Measure the thing you want to improve. Documentation quality is hard to argue about subjectively. With /test-docs, it becomes a number. Numbers are easier to move than vibes.
The skills aren’t a substitute for senior judgment. They’re an extension of it. The senior engineer is now influencing every component migration without being in the room, because the discipline they would have enforced is the discipline the agent enforces.
What this isn’t
A few things worth saying explicitly:
This isn’t AI writing your code. Skills don’t replace the engineer’s thinking. They put the agent in the same starting position the senior engineer would have started from, informed, oriented, aware of the patterns, before any code gets written.
This isn’t governance by AI. The architecture decisions still come from humans. The skill just encodes those decisions in a place they can run repeatedly.
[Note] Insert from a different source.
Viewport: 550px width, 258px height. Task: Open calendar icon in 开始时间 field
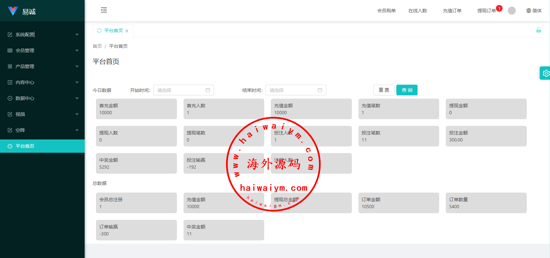point(208,90)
This isn’t a magic productivity boost. Skills require investment up front. The architecture docs have to actually be good, or /test-docs will mark them Fail and nothing else will work.
This isn’t replacement for mentoring. It’s the layer underneath mentoring. The senior engineer’s time, freed from rehearsing the same patterns, goes to the harder problems where judgment is irreducible.
The broader pattern
The shape of the move is: take a thing that used to live in someone’s head and put it in the system. Code review patterns become commit hooks. Architecture conventions become skills. Doc quality becomes a metric.
Each one is a small step. Together they’re how a team’s standard gets enforced even when the people who set it aren’t in the conversation.
That’s what mentoring at scale actually looks like. Not more 1:1s. Not more documents. The system itself teaches the pattern, every time, by default.